Advances and Transfers Sample Clauses

The "Advances and Transfers" clause governs the conditions under which funds or assets may be advanced or transferred between parties under an agreement. Typically, this clause outlines the procedures for requesting advances, the documentation required, and any limitations or approvals necessary before a transfer can occur. For example, it may specify that advances are only permitted up to a certain amount or that transfers require prior written consent.

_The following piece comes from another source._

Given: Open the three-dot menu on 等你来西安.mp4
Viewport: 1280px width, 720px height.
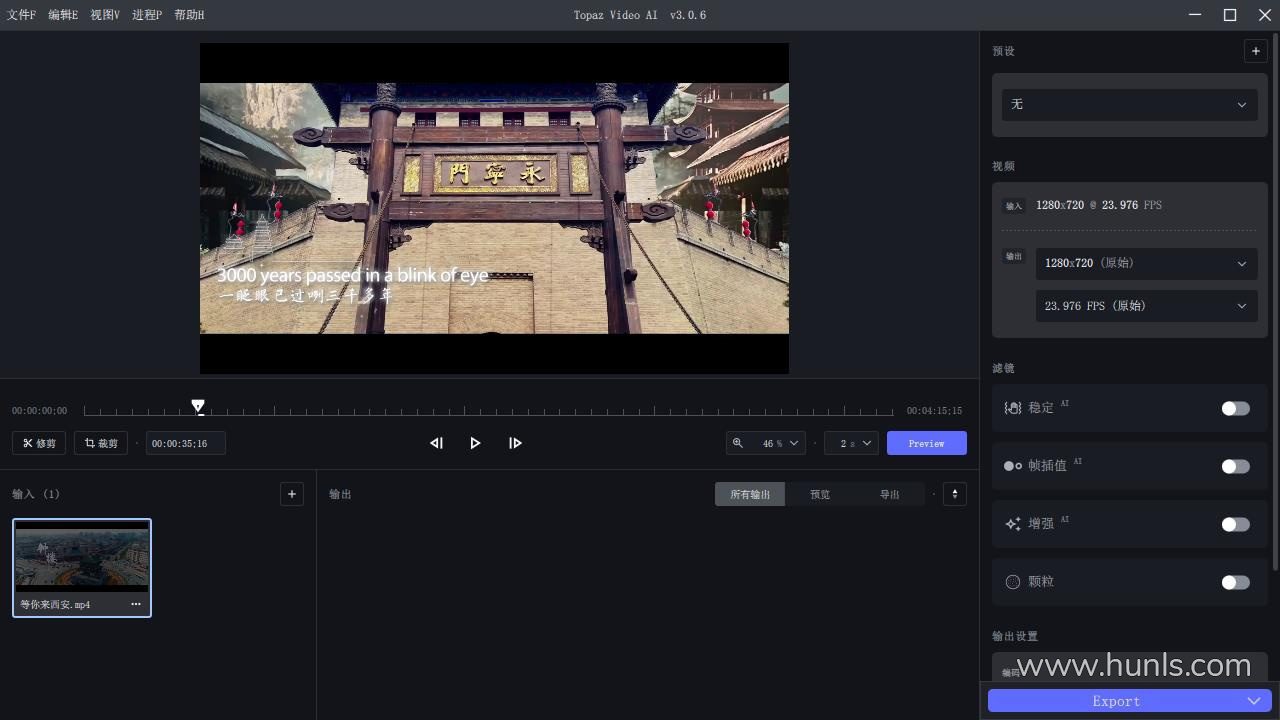Looking at the screenshot, I should [x=136, y=604].
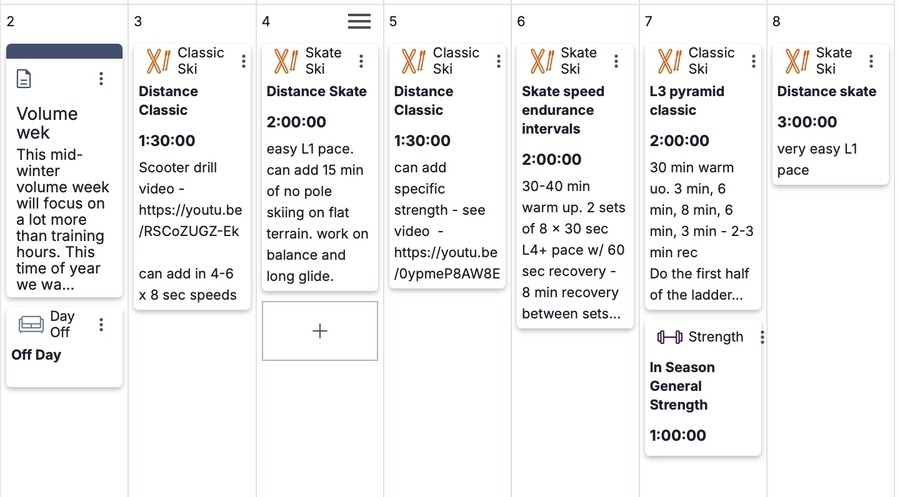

The core function of this clause is to provide clear rules and safeguards for the movement of funds or assets, thereby reducing the risk of unauthorized or improper transactions.
Advances and Transfers. Attached hereto as Schedule 8 is a true and correct list of all (a) advances made by (i) Holdings to the Borrower or any Subsidiary, (ii) the Borrower to Holdings or any Subsidiary and (iii) any Subsidiary to Holdings, the Borrower or any other Subsidiary, in each case other than those identified on Schedule 7, which advances will be, on and after the date hereof, evidenced by one or more intercompany notes pledged to the Administrative Agent under the Collateral Agreement and (b) unpaid intercompany transfers of goods sold and delivered by the Borrower to any Subsidiary or by any Subsidiary to any other Subsidiary.
Advances and Transfers 

Related to Advances and Transfers

  • Payments and Transfers 1. Except under the circumstances envisaged in Article 11, a Party shall not apply restrictions on international transfers and payments for current transactions relating to its specific commitments. 2. Nothing in this Agreement shall affect the rights and obligations of any Party who is a member of the International Monetary Fund under the Articles of Agreement of the Fund, including the use of exchange actions which are in conformity with the Articles of Agreement of the Fund, provided that a Party shall not impose restrictions on any capital transactions inconsistently with its specific commitments regarding such transactions, except under Article 11 or at the request of the Fund.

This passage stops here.